The kind of psychotherapy I am describing here has less to do with the duration or cost of treatment than with how the psychotherapist views the nature and purpose of treatment itself. People have an innate need to ponder life's awesome mysteries. Real psychotherapy provides patients the opportunity, when needed, to grapple with these thorny questions--which are often closely, though unconsciously, related to their presenting problems. The goal of such therapy is to assist patients in finding their own philosophical or spiritual perspective in life, so as to be able to deal with future problems from a position of inner strength and stability. If psychotherapy continues to be viewed as a prescribed, predetermined, mechanistic cookbook recipe of techniques designed just to rapidly reduce or eliminate certain troublesome symptoms or behaviors, such topics will increasingly seem moot. Patients receiving such severely limited treatment today are tragically being deprived of a much-needed chance to consciously wrestle with what theologian Paul Tillich called "ultimate concerns" like the problem of evil, suffering, spirituality, meaning and mortality.
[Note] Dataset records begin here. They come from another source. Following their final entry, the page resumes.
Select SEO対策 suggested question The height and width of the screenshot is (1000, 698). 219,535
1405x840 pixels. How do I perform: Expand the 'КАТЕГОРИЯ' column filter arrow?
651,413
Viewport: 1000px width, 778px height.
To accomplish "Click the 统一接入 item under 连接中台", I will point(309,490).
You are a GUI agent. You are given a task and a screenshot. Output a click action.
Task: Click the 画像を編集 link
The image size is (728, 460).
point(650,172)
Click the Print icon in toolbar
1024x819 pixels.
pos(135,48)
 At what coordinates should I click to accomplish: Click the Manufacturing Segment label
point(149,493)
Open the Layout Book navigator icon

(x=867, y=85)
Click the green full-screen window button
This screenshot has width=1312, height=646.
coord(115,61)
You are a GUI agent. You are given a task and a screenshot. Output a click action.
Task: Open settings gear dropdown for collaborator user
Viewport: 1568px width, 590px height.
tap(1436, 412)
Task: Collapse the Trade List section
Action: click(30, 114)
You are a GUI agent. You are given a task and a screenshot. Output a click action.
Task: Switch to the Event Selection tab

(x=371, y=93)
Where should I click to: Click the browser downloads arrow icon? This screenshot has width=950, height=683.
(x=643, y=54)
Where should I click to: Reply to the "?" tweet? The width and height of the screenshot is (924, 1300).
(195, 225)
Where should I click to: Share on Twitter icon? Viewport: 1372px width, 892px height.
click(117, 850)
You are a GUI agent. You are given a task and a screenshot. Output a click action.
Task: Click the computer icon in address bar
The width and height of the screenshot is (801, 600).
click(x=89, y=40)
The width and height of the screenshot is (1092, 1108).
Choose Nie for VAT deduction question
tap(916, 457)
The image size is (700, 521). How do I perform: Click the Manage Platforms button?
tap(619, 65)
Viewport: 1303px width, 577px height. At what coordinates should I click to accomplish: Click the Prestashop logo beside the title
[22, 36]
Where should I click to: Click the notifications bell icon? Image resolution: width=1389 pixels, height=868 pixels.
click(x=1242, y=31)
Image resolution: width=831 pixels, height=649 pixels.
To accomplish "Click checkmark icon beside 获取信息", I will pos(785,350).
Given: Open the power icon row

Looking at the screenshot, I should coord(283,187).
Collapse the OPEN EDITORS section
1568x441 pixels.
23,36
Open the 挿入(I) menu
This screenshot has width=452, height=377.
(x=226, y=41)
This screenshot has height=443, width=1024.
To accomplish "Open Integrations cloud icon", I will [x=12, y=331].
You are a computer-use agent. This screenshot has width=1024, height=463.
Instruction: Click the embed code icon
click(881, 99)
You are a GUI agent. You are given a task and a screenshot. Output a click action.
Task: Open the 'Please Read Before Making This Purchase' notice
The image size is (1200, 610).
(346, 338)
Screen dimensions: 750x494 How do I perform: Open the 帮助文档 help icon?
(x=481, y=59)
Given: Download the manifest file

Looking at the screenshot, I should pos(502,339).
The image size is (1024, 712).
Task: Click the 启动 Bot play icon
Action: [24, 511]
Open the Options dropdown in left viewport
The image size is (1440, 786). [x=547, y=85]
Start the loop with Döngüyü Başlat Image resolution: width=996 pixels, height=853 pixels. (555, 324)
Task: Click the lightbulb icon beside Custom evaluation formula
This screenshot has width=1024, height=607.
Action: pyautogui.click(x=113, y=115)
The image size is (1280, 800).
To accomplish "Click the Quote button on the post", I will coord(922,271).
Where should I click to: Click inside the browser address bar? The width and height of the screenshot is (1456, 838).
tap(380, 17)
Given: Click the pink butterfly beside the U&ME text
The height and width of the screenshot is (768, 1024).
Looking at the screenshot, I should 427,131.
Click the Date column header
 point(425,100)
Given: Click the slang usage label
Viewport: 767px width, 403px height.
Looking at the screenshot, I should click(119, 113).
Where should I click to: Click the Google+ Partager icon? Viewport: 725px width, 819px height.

We live today in a therapeutic culture that devalues talking or even thinking about such things. Today, psychotherapy patients are implicitly or explicitly discouraged to discuss or dwell on such soulful matters. But if psychotherapists and patients can recognize and respect the pragmatic therapeutic value, power and importance of addressing meaningful subjects such as beauty, God and death in treatment, then maybe psychotherapy--real psychotherapy--has some chance of surviving.